> [REQUIREMENT]:
Copy out the final stretch of the listing: the line that contains "Where should I click to: Click the Street" and all lines after it, exactly as they appear.

> [RECORD EXTRACTS]:
______________________________
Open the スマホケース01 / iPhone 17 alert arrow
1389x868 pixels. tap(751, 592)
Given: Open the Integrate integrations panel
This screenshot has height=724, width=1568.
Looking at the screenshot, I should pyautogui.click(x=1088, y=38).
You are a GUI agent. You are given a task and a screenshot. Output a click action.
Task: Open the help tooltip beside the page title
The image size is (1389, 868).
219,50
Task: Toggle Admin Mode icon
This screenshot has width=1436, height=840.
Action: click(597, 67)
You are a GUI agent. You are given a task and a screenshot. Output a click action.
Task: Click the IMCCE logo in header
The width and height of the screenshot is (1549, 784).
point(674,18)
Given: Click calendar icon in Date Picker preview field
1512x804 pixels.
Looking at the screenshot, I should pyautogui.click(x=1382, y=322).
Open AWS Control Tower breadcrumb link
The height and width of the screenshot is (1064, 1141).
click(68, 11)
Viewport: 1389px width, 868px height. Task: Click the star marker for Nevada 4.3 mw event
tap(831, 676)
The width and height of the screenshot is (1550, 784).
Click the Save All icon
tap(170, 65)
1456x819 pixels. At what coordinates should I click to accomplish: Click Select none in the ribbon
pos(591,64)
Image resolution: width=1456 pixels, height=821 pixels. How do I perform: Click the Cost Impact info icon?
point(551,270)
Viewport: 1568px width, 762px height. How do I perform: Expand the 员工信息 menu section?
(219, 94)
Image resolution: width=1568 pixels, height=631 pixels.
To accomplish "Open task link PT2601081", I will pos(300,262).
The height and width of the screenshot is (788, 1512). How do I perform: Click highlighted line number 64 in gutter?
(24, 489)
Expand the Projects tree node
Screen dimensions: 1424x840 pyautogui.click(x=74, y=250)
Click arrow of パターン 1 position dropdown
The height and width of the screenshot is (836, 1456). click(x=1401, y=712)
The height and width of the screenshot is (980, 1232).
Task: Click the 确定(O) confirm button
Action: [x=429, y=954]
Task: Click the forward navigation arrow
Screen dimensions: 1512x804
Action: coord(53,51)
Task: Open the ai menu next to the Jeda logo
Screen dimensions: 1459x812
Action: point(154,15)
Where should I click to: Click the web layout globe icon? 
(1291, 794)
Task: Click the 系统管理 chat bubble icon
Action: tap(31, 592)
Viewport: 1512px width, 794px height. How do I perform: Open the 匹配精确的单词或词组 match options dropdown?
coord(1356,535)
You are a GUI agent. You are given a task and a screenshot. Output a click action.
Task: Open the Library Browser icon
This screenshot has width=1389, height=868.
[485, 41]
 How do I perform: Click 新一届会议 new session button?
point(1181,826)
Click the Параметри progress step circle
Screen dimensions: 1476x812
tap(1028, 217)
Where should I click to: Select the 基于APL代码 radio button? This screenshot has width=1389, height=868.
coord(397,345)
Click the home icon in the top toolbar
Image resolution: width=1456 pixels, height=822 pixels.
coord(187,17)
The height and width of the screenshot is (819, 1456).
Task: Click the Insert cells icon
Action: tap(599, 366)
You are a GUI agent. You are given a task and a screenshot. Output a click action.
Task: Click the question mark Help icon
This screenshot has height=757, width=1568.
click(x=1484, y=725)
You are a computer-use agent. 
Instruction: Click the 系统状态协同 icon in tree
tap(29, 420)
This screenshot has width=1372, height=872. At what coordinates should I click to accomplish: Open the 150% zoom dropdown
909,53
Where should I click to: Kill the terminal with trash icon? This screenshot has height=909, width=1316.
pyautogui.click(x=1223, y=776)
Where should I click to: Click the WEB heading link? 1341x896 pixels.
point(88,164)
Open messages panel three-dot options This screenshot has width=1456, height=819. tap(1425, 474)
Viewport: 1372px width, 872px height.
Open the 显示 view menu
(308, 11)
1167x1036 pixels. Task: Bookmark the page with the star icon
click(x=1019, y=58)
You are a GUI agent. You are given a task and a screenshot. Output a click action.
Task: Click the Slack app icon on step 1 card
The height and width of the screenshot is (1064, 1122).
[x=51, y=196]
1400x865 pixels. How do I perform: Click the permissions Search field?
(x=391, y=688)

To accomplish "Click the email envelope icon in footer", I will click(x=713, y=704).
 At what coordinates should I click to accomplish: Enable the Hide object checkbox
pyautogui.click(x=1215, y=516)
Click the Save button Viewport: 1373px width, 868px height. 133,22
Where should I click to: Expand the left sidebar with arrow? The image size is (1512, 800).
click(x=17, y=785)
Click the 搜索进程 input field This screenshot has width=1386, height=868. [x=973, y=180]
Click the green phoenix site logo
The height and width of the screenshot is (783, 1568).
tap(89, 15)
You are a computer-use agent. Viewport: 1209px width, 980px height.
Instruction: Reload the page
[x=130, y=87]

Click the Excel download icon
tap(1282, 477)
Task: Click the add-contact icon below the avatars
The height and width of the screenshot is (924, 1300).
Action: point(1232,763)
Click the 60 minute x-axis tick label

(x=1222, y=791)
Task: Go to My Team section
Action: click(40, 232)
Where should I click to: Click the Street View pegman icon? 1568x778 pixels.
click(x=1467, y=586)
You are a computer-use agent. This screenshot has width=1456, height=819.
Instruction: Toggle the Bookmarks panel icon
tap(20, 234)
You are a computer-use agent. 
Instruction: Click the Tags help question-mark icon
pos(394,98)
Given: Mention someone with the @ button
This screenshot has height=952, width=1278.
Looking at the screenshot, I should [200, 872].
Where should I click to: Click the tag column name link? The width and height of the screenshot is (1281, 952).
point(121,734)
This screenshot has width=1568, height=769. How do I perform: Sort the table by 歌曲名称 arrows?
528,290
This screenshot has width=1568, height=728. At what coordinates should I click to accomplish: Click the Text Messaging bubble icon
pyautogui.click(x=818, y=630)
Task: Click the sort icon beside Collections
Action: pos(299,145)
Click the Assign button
______________________________
> [TASK RESPONSE]:
Where should I click to: Click the Street View pegman icon? 1568x778 pixels.
click(x=1467, y=586)
You are a computer-use agent. This screenshot has width=1456, height=819.
Instruction: Toggle the Bookmarks panel icon
tap(20, 234)
You are a computer-use agent. 
Instruction: Click the Tags help question-mark icon
pos(394,98)
Given: Mention someone with the @ button
This screenshot has height=952, width=1278.
Looking at the screenshot, I should [200, 872].
Where should I click to: Click the tag column name link? The width and height of the screenshot is (1281, 952).
point(121,734)
This screenshot has width=1568, height=769. How do I perform: Sort the table by 歌曲名称 arrows?
528,290
This screenshot has width=1568, height=728. At what coordinates should I click to accomplish: Click the Text Messaging bubble icon
pyautogui.click(x=818, y=630)
Task: Click the sort icon beside Collections
Action: pos(299,145)
Click the Assign button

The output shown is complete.